満腹・早食いの人は、肥満(BMI 25以上)になる割合が、そうでない人と比べて3倍以上に上ることが、大阪大学公衆衛生学教授の磯博康氏らの研究グループによる、肥満と食習慣との関連を目的とする調査の結果、報告された。BMJ誌2008年11月8日号(オンライン版2008年10月21日号)掲載より。
「満腹食い」:男性50.9%、女性58.4%、「早食い」:男性45.6%、女性36.3%
調査対象は、秋田県井川町および大阪府八尾市に住む住民で、2003~2006年に行われた心血管リスクに関する調査に参加した30~69歳の男女、計3,287人(男1,122人、女2,165人)。

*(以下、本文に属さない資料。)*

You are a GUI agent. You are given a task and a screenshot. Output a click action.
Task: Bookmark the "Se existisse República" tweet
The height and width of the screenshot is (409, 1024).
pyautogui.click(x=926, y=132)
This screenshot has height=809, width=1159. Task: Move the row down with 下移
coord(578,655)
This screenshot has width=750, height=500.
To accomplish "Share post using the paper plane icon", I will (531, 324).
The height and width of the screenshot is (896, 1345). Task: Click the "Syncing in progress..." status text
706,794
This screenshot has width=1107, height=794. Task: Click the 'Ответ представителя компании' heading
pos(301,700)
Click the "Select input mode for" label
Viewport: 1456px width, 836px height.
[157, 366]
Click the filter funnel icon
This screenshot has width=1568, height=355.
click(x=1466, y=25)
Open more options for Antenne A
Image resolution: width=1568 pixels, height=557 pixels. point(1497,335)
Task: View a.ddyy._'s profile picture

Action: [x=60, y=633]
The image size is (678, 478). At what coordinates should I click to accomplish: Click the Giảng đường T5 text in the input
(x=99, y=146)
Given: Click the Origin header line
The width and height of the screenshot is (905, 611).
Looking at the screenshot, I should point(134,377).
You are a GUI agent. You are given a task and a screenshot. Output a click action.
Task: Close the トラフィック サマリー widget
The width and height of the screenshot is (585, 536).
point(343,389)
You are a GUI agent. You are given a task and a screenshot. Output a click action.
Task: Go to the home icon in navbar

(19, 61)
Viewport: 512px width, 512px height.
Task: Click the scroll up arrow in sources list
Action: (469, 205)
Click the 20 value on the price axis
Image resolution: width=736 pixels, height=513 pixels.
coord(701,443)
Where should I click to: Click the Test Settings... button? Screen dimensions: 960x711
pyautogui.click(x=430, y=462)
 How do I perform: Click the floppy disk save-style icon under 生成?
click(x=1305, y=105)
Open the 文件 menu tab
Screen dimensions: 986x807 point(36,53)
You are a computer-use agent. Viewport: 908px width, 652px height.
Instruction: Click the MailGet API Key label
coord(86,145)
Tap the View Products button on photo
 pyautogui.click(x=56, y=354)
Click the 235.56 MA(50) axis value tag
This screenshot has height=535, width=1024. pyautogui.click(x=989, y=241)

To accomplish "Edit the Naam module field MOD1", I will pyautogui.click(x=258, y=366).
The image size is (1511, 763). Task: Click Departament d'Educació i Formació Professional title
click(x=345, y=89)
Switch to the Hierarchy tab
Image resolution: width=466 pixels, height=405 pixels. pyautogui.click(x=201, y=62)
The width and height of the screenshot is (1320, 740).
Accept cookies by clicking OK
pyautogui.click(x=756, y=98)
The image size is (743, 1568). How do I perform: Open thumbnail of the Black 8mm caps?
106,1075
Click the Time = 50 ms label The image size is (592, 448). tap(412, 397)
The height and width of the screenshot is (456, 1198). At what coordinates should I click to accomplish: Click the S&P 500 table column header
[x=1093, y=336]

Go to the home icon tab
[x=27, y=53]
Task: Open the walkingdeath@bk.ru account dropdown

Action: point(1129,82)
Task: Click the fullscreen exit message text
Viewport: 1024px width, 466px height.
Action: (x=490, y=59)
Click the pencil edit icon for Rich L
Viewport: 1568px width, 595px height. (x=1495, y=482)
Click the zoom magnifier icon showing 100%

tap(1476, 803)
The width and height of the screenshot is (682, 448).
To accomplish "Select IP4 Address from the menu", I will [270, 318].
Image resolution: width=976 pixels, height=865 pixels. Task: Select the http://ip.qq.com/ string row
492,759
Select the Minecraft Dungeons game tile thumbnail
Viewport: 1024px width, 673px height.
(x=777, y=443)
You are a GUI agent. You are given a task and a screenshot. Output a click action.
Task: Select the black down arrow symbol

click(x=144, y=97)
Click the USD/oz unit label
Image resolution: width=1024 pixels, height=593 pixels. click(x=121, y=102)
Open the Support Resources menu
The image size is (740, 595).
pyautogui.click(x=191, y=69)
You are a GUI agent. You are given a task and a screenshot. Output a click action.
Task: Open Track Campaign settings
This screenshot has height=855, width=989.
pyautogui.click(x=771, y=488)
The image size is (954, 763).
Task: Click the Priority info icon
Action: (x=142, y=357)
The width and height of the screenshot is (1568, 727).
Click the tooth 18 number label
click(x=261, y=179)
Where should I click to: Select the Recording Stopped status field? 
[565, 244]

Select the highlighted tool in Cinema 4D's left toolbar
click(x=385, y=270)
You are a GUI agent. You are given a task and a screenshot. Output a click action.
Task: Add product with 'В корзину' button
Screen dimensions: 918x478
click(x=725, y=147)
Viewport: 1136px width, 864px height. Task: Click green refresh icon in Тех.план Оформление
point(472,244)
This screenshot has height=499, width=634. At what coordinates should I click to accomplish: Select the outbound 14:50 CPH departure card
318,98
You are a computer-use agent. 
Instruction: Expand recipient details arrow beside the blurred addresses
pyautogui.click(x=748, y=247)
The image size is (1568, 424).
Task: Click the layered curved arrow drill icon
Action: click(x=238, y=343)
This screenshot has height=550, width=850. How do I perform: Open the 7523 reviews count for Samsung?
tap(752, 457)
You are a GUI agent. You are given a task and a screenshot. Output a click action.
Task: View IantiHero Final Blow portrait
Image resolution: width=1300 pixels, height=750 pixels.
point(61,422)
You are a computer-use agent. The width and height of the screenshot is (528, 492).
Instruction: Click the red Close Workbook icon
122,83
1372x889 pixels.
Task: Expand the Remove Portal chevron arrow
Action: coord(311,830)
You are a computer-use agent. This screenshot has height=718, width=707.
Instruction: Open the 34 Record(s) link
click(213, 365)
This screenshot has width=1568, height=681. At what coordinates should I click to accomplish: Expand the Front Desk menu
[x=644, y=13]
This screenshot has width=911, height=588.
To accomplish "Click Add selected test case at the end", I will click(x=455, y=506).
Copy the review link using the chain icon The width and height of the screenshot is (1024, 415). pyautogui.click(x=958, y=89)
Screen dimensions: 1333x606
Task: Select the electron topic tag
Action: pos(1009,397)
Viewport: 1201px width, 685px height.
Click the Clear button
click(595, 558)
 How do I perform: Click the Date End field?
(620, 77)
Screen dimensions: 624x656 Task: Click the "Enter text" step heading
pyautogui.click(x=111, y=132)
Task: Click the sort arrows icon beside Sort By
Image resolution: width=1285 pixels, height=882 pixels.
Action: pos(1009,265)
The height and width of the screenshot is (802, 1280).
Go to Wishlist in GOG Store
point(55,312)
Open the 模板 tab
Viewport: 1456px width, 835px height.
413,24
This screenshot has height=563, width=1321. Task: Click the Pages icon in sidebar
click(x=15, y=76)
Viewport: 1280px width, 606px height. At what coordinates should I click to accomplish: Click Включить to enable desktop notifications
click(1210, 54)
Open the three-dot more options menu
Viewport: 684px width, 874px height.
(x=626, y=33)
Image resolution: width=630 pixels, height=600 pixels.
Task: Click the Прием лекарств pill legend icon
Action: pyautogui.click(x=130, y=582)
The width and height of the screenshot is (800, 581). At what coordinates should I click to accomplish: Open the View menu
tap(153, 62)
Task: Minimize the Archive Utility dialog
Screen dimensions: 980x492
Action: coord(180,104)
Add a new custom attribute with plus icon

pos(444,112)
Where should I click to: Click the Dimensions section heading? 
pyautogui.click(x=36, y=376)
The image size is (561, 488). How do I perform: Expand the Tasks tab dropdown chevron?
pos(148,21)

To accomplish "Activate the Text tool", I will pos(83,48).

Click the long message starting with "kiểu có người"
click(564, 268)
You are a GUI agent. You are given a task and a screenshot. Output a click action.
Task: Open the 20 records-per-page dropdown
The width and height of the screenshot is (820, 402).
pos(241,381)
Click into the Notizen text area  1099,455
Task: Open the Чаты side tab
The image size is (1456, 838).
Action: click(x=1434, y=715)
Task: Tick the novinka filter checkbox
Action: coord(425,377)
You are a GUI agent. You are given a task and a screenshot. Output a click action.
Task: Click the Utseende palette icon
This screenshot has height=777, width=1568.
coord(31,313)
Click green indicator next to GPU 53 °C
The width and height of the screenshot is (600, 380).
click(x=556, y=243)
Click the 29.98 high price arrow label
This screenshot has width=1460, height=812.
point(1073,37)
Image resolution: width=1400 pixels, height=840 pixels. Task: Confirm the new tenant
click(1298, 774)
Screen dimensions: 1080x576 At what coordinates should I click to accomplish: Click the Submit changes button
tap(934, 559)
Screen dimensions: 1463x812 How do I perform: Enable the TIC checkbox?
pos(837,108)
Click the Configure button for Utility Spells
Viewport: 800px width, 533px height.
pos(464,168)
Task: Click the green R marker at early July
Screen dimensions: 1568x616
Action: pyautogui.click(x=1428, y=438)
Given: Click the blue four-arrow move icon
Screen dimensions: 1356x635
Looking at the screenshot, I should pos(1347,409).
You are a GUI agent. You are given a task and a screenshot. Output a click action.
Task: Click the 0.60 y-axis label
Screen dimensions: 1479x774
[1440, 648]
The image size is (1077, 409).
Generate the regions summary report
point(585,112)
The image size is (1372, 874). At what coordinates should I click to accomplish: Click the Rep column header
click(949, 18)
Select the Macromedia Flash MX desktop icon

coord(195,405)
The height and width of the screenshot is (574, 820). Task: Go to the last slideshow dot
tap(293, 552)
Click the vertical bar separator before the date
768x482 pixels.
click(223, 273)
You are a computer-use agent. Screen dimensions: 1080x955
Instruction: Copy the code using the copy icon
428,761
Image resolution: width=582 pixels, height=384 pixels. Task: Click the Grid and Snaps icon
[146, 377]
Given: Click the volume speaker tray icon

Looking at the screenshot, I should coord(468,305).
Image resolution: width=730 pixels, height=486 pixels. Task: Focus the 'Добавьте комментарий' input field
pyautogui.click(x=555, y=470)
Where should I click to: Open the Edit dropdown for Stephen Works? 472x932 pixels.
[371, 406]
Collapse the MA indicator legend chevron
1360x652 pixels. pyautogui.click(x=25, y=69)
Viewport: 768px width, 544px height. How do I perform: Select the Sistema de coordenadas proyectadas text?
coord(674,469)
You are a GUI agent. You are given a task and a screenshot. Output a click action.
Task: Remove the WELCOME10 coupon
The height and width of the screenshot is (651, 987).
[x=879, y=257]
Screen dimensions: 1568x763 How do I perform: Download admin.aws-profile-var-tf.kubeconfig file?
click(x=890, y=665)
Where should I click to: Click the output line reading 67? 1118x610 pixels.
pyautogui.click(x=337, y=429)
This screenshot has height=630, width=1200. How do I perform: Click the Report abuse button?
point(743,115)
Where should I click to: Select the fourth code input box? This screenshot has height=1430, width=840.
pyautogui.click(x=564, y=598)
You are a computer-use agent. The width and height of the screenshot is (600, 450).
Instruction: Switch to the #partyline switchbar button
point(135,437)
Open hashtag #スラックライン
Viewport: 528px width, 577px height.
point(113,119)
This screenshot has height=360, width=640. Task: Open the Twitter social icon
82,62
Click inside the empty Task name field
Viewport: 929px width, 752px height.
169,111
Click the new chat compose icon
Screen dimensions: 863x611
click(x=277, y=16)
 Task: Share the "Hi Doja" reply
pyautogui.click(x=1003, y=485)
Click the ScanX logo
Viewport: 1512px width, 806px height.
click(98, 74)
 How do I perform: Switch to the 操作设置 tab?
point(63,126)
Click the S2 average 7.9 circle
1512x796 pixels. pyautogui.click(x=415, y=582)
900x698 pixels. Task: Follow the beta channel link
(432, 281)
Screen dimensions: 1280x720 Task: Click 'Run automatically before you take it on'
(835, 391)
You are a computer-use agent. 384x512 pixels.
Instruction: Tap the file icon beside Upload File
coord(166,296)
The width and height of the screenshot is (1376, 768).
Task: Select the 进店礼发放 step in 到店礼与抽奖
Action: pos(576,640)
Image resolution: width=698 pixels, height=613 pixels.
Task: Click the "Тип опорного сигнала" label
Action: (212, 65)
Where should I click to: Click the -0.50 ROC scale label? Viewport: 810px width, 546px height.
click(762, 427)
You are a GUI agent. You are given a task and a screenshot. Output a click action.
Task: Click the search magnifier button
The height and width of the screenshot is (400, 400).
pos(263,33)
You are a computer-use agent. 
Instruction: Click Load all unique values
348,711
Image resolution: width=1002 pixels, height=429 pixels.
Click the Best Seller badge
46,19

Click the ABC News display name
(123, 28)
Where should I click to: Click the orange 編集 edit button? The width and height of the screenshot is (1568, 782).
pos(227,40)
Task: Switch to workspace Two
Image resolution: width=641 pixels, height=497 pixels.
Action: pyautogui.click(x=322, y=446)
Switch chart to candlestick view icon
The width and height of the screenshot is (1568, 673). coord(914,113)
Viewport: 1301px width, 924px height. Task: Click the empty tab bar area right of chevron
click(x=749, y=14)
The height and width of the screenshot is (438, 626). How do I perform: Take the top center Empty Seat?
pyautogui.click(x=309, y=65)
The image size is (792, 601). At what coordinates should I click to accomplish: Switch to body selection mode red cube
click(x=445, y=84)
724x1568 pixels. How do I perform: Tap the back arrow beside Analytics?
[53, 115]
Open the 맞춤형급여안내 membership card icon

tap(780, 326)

男性は平均年齢55.3歳、肥満(BMI 25以上)の人は379人(33.8%)だった。女性は同52.4歳、472人(21.8%)。
「満腹まで食べる」(満腹食い)と回答したのは男性571人(50.9%)、女性1,265人(58.4%)。「食べるのが早い」(早食い)と回答したのは男性523人(45.6%)、女性785人(36.3%)だった。
「非満腹・非早食い」の人に比べ男性3.13倍、女性3.21倍
「満腹・早食い」の人は男女とも「非満腹・非早食い」の人に比べ、平均年齢、身長、体重、BMI、エネルギー摂取量ともに高値だった。「満腹・早食い」の男性(313人)の各値は、51.4歳、166.6cm、69.6kg、25.0、2,296kcal、女性(553人)は50.9歳、154.7cm、57.5kg、24.0、1,840kcal。「非満腹・非早食い」の男性(352人)の各値は、58.1歳、164.8cm、63.1kg、23.2、2,190kcal、女性(668人)は54.6歳、153.5cm、51.6kg、21.9、1,693kcal。
「満腹食い」の人が肥満になる割合は、男性で2倍、女性は1.92倍。「早食い」だと肥満になる割合は、男性で1.84倍、女性2.09倍であった。これらのオッズ比は、エネルギー摂取量、食物繊維摂取量、飲酒、喫煙、身体活動度、地域性で補正後も変化はなかった。
「満腹・早食い」の人が「非満腹・非早食い」の人に比べ肥満になる割合は、男性3.13倍、女性3.21倍であった。
「満腹食いと早食いが、日本の男性、女性いずれの肥満とも関連していることが明らかとなった。特に満腹・早食いが肥満に重大な影響を及ぼしているようだ」と結論している。